A week after the Special Inspector General for Afghan Reconstruction (SIGAR) released an audit criticizing the U.S. Agency for International Development for providing millions of dollars in aid to the Afghan Ministry of Public Health, an organization that has been repeatedly cited for fraud and abuse, government officials have begun publicly airing their grievances about the watchdog agency (NYT). Over the last year, John F. Sopko, who runs the SIGAR office, and his team have aggressively documented waste and mismanagement in Afghanistan, including a $34 million military headquarters that will never be used.

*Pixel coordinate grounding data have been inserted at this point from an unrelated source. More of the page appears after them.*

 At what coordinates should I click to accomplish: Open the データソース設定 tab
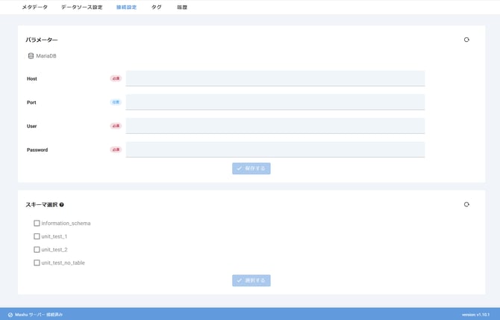point(81,7)

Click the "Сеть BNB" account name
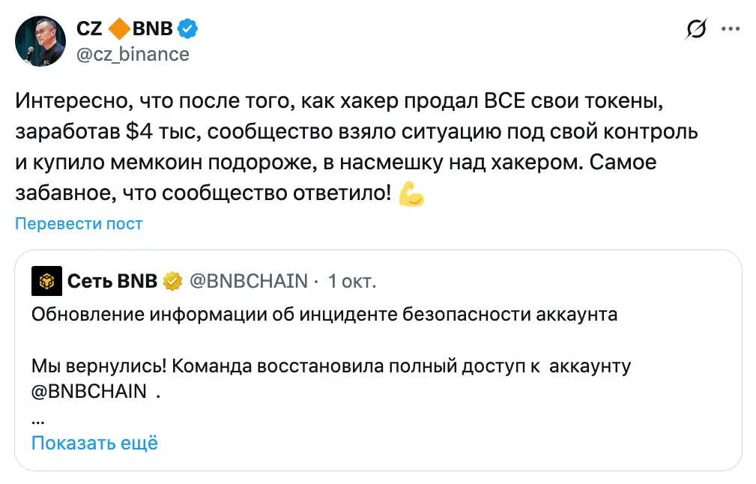point(112,281)
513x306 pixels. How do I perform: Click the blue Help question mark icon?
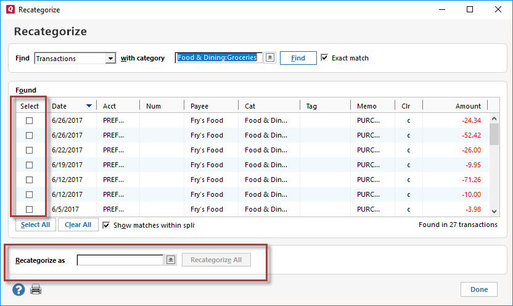click(x=18, y=289)
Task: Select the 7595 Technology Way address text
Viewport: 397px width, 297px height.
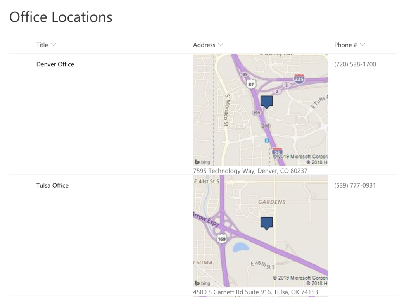Action: pos(250,171)
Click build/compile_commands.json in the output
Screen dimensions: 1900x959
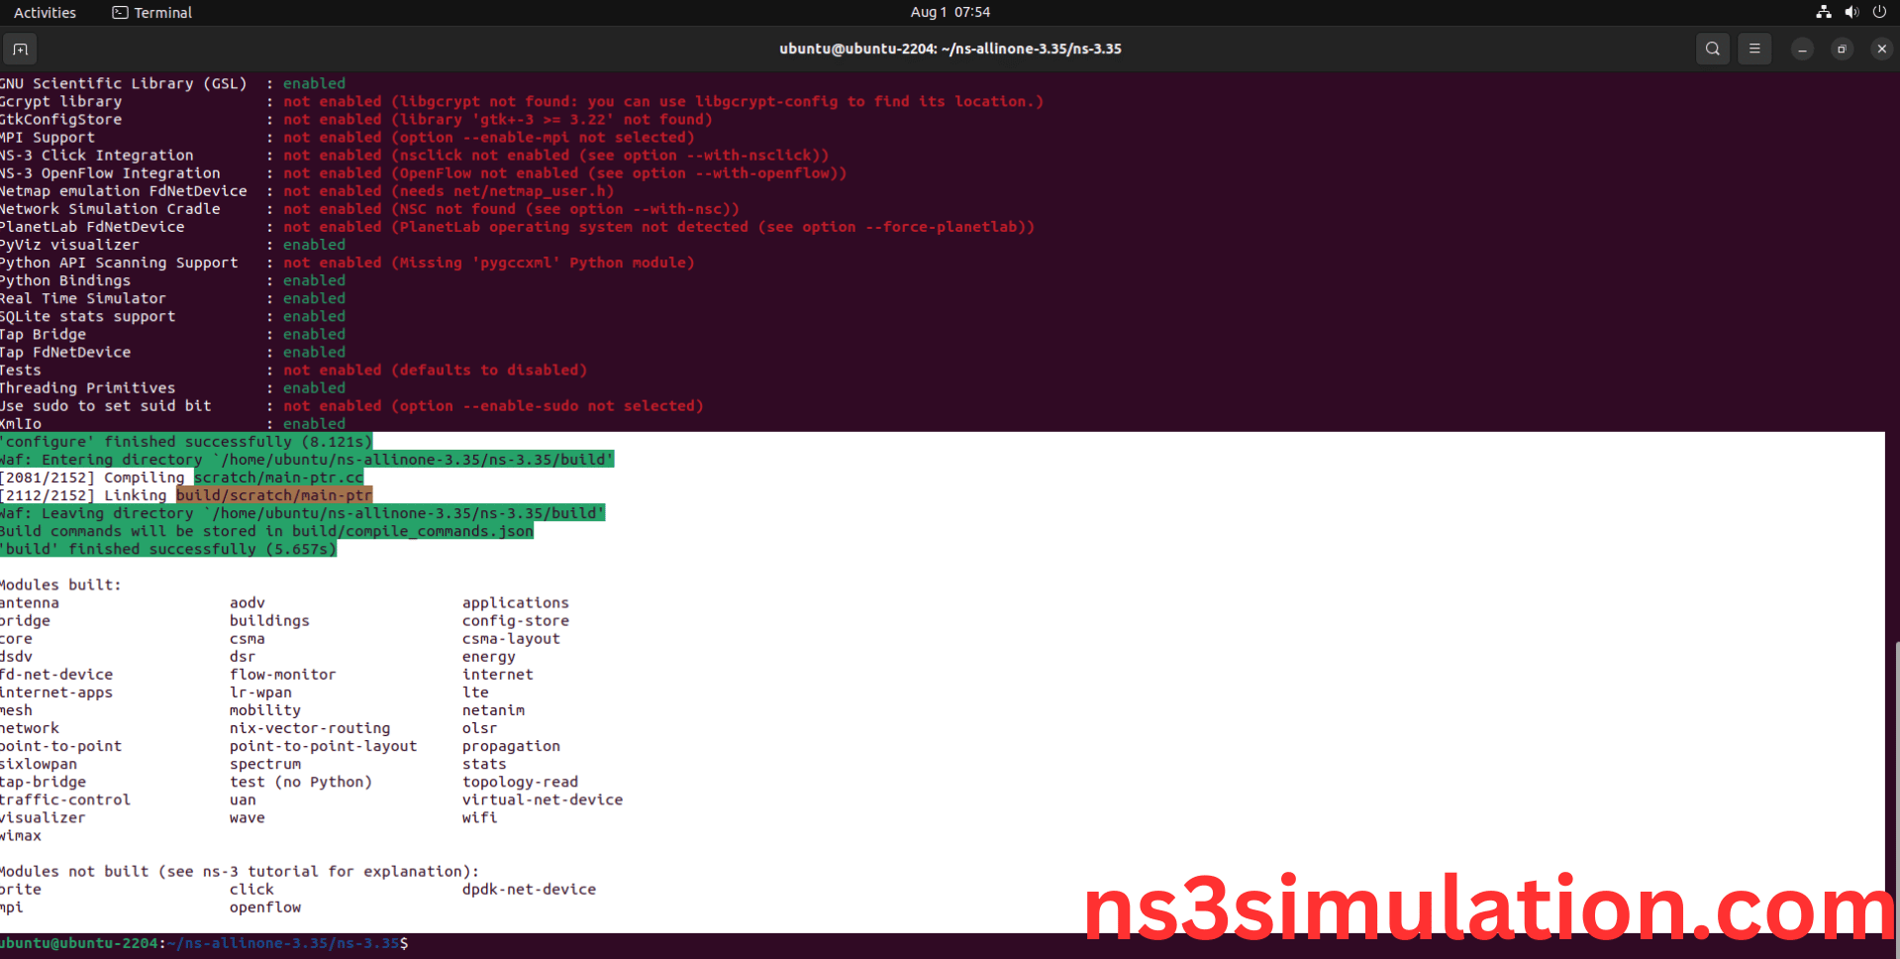[x=412, y=531]
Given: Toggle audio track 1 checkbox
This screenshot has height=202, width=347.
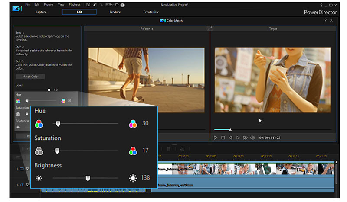Looking at the screenshot, I should (x=28, y=185).
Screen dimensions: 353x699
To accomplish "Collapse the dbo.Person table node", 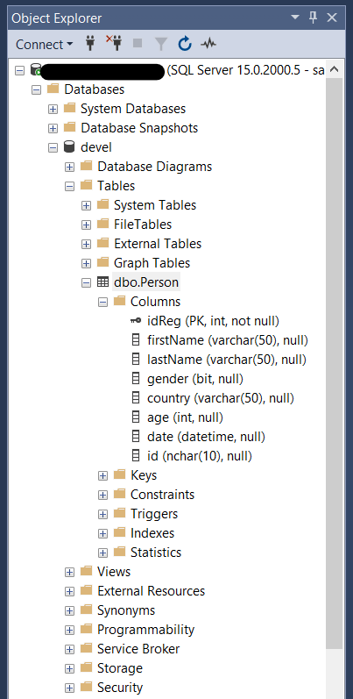I will click(x=87, y=282).
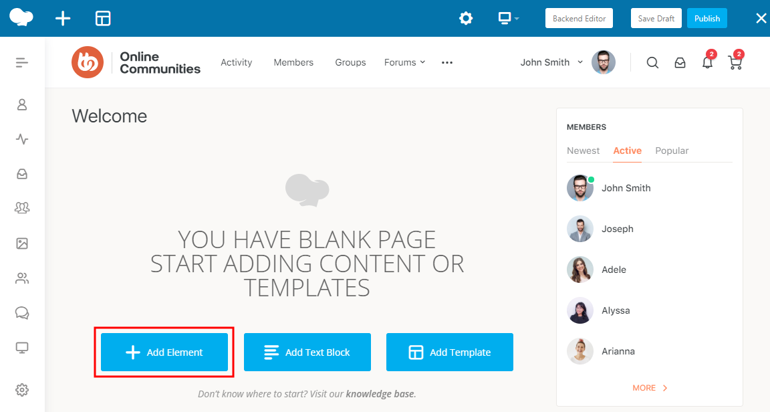This screenshot has height=412, width=770.
Task: Switch to the Newest members tab
Action: pyautogui.click(x=583, y=151)
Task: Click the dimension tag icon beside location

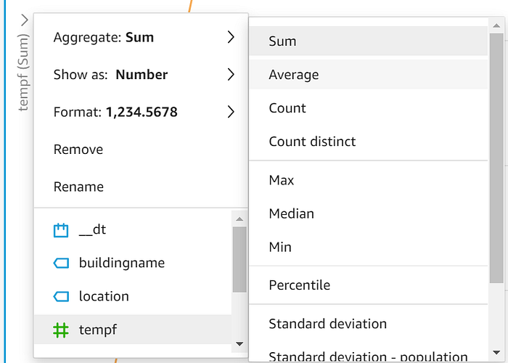Action: point(61,296)
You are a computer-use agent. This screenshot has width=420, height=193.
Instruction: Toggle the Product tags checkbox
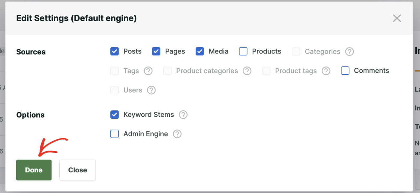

While Sopko’s supporters say the SIGAR audits are on target, his detractors say the reports are sometimes inaccurate, highlight problems they are already correcting, and undermine U.S. efforts to build stronger civilian institutions in Afghanistan.
A day after James Cunningham, the U.S. Ambassador to Afghanistan, was summoned to Afghan President Hamid Karzai’s office to explain recent comments by Amb. James Dobbins, the Special Representative for Afghanistan and Pakistan, the U.S. embassy in Kabul released a statement saying: "Ambassador Dobbins was not attempting to define the conflict in Afghanistan, nor to suggest that the United States is involved in a civil war" (Pajhwok). The controversial comments came during a recent interview Dobbins gave to the Voice of America, where he said: "There already is, of course, a civil war in Afghanistan." Afghan officials responded angrily to the term, which the embassy said was used in a "standard academic" context and was intended to reflect the fact that "terrorists continue to murder civilians, including women and children."
Afghanistan’s soccer team made history on Wednesday when it defeated India 2-0 to win the South Asian Football Federation championship and bring home the country’s first soccer trophy (Dawn, Pajhwok, RFE/RL). The result triggered widespread celebrations across the country, with fans cheering, blowing horns, firing guns into the air, and waving Afghan flags throughout the night (AFP, AP, Pajhwok). After being greeted at the Kabul International Airport by Afghan President Hamid Karzai, the team headed to Ghazi Stadium, once the site of Taliban executions, where they were met by thousands of ecstatic fans (Pajhwok).